As a child we experience the world in a completely different way from adults. Our senses are attuned to even the slightest external stimuli. Our unbound, fertile imagination whirls and creates wondrous links and conceptions that exceed all logic and "common sense". Images and sounds are conceived like fractals that give birth to new infinite designs. For, at that young age, there are no boundaries and so many empty spaces to fill in. Later on in life, these empty spaces will become casts regulating behavior and understanding.
A child can very easily relate to a puppet or a marionette because the puppet world is an airy miniature of the real world. The child, dwarfed in it's everyday existence by all things grownup, suddenly sees something small and familiar. Something that it can relate to by intuition alone, effortlessly. Imagination takes over and the child believes. It's whole being is in fact absorbed into the characters, into the story.
In our adult life we sometimes get flashbacks of our childhood.

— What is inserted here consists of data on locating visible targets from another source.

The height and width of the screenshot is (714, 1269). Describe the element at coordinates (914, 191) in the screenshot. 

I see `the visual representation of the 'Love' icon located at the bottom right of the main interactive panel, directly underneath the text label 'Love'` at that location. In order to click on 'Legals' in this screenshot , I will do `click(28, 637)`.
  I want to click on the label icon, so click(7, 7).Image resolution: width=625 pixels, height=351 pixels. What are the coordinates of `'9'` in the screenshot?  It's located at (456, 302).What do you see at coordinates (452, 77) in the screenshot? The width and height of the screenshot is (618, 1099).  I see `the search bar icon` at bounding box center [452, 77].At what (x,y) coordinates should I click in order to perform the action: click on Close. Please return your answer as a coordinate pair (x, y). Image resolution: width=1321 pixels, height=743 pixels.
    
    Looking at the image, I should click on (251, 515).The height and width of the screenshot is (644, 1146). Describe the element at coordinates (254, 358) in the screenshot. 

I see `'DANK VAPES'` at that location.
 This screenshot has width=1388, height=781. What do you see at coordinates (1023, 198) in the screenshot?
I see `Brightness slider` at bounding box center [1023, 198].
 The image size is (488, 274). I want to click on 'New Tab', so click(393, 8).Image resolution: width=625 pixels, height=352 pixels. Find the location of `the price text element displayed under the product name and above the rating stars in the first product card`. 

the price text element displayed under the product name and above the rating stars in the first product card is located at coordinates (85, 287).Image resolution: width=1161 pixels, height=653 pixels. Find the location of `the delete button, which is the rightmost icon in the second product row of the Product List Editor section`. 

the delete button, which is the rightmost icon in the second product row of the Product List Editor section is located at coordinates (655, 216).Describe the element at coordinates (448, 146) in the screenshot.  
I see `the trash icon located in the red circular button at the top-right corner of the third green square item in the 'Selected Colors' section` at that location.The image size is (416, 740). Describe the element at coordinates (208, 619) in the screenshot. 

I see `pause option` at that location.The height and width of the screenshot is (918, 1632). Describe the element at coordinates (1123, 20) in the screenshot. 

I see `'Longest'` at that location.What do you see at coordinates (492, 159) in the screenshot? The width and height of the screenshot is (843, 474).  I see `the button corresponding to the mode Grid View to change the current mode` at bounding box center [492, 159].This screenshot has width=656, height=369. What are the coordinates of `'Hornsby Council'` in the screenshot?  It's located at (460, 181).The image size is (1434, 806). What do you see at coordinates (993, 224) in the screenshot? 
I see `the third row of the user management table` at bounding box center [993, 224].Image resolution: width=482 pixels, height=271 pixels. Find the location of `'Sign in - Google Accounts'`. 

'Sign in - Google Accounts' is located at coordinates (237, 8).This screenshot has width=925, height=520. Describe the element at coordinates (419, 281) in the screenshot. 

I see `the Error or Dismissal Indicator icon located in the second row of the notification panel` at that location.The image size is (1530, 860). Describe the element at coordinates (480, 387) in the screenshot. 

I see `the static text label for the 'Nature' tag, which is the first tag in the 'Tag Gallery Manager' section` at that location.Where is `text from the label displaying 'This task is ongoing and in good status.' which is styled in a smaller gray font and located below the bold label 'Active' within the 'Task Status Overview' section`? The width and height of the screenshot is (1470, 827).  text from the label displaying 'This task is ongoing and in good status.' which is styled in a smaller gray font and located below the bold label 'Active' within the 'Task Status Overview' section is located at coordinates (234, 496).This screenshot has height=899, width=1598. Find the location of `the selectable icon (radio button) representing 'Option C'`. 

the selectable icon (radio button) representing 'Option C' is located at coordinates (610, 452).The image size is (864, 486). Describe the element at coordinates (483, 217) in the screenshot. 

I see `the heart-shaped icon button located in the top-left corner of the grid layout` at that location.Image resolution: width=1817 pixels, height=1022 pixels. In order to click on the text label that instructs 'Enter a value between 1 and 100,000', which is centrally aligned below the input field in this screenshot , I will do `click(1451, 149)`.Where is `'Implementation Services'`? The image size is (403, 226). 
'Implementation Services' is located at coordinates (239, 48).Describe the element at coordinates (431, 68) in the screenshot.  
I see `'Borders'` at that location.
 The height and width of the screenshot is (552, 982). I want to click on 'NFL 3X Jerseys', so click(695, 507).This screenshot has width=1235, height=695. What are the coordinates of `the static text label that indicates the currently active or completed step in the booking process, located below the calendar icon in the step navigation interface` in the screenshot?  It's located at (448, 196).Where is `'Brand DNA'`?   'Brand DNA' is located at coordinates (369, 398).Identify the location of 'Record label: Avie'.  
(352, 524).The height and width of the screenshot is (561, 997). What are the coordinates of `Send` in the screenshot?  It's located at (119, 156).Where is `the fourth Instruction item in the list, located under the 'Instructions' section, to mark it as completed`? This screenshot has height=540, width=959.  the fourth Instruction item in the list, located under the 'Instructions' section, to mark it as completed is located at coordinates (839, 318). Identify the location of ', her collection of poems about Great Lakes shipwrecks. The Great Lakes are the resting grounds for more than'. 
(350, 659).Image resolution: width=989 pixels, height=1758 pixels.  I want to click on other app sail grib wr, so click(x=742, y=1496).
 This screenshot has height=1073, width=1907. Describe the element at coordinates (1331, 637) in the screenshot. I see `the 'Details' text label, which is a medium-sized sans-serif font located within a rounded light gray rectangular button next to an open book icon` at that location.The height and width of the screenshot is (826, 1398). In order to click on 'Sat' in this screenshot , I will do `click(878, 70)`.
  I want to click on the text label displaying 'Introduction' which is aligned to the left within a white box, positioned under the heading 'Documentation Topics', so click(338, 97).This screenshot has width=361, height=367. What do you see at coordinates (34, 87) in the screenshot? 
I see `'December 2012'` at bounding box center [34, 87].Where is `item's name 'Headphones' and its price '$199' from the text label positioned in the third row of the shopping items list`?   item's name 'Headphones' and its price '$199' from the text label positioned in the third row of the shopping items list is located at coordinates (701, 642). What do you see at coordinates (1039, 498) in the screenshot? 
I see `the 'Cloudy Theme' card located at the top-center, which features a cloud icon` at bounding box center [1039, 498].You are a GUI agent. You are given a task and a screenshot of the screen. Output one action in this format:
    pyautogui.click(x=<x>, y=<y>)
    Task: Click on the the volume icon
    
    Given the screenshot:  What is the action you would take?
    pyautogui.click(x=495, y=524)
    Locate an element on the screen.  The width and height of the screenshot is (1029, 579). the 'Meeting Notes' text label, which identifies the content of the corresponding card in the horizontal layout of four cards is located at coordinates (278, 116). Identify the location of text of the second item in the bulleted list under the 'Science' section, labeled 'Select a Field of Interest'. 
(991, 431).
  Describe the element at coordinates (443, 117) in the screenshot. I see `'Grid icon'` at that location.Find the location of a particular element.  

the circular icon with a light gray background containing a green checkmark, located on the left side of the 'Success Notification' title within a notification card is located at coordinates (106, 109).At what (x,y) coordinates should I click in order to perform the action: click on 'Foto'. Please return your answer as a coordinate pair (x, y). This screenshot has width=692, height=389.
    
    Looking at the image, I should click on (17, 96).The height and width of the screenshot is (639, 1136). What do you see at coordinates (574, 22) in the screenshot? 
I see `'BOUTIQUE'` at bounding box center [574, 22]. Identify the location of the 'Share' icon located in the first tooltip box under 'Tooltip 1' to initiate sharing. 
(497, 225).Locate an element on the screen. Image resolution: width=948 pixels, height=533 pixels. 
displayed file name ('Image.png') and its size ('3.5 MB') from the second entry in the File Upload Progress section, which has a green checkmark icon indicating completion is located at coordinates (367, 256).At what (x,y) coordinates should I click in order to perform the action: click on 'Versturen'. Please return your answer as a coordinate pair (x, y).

But it's always a fleeting moment when you loose control and dive into the rabbit hole like Alice. Just a spark and it's gone. The shadow of a memory long forgotten. But in that tiny moment there is something magical in what we experience. A letting go of all the templates, the iron casts and the frames. A re-emergence of that innocence. The infinite contentment of re-living that instant of childish insouciance.
These thoughts came to my mind when I first saw the puppet theatre scene in Krzysztof Kieslowski's " La double vie de Véronique" in 1991. The music, by Zbigniew Preisner, makes this magical scene a cinematic moment you will always remember. A shortcut to the rabbit hole.